Define $C,P,T$ symmetry transformation in even dimensional $d$ spacetime on a relativistic Weyl fermion theory According to https://physics.stackexchange.com/a/488388/42982 we can define $C,P,T$ discrete symmetry transformation in even dimensional spacetime.
How could we write $C,P,T$ symmetry transformation in even dimensional $d$ spacetime on a relativistic Weyl fermion? Say $d=2,4,6,8,10?$ (We consider Weyl instead of Dirac fermion because Weyl fermion is a more basic building block. Two Weyl fermions can give one Dirc fermion.)
p.s. In odd dimensional spacetime, we can define $C$, Reflection, $T$ discrete symmetry transformations. But let us focus on even dimensional spacetime here.

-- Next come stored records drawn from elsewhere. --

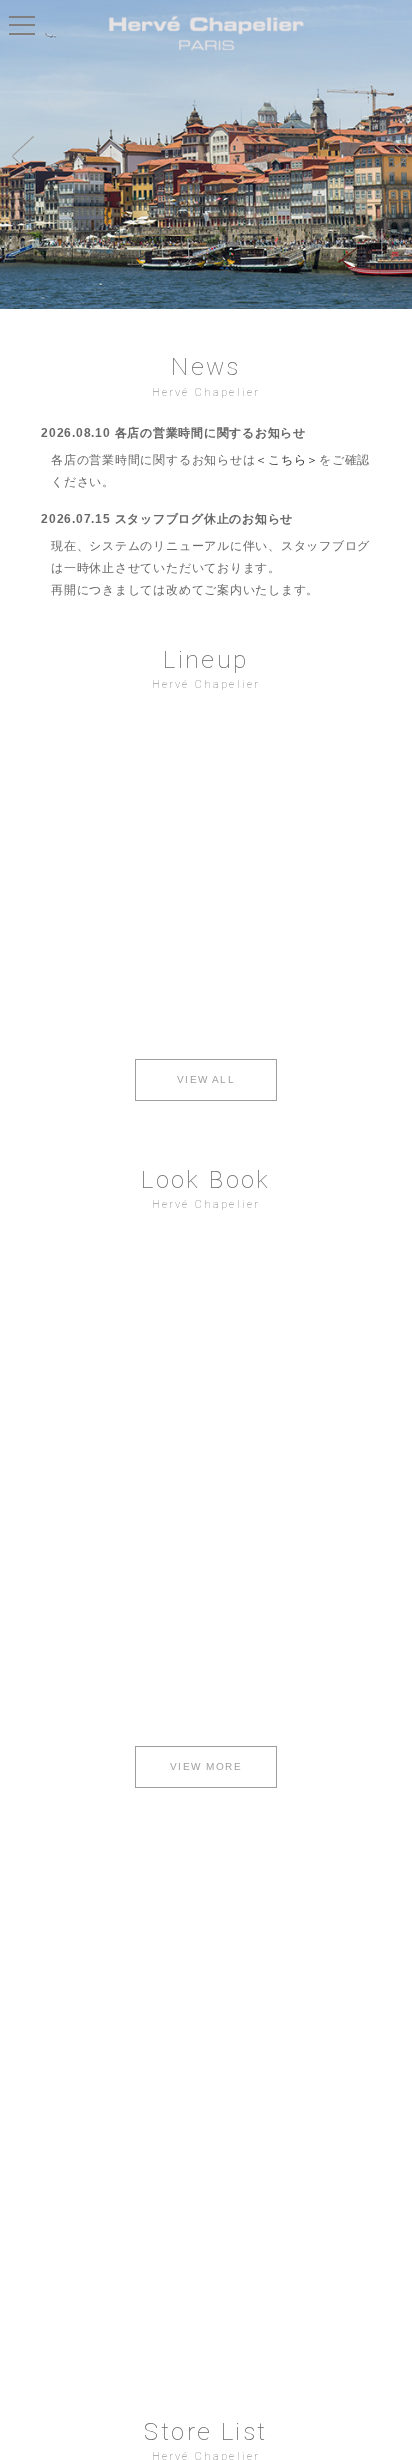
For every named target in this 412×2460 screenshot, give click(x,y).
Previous (20, 155)
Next (392, 155)
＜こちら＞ (287, 460)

 A: Time reversal $T$ and parity $P$ are the two generators of the $\mathbb{Z}_2\times \mathbb{Z}_2$ in the short exact sequence $\mathbb{Z}_2\times \mathbb{Z}_2\to\mathrm{O}(p,q) \to \mathrm{SO}^+(p,q)$, i.e. they are precisely the "part" of the full orthogonal group $\mathrm{O}$ that we lose when we pass to the Lie algebra $\mathfrak{so}$/connected component of the identity $\mathrm{SO}^+$ (the "proper orthochronous transformations"). Writing down the discrete $C,P,T$ symmetries for fermions tends to be very annoying because we obtain the Dirac representation via the Clifford algebra $\mathrm{Cl}_\mathbb{C}(p,q)$, but the representation of the Pin groups (covers of the $\mathrm{O}(p,q)$ groups like the spin group for the $\mathrm{SO}(p,q)$) depends on the sign convention because unfortunately $\mathrm{Pin}(p,q)$ is not identical to $\mathrm{Pin}(q,p)$.
The Weyl spinors are projective representations of $\mathrm{SO}^+$, but not of $\mathrm{O}$: The Dirac representation of the Clifford algebra is not reducible to the Weyl representations as a representation of $\mathrm{O}$ - the action of parity on a Dirac term is precisely to "exchange" its Weyl spinor components with each other, see e.g. this answer by Nephente, so the Weyl representations are not invariant subspace with respect to parity.
A way to figure out what the correct representation of time reversal on spinors is is outlined in this answer of mine. Both charge conjugation and parity in arbitrary dimension are discussed at length in "Gamma matrices, Majorana fermions, and discrete symmetries in Minkowski and Euclidean signature" by Mike Stone.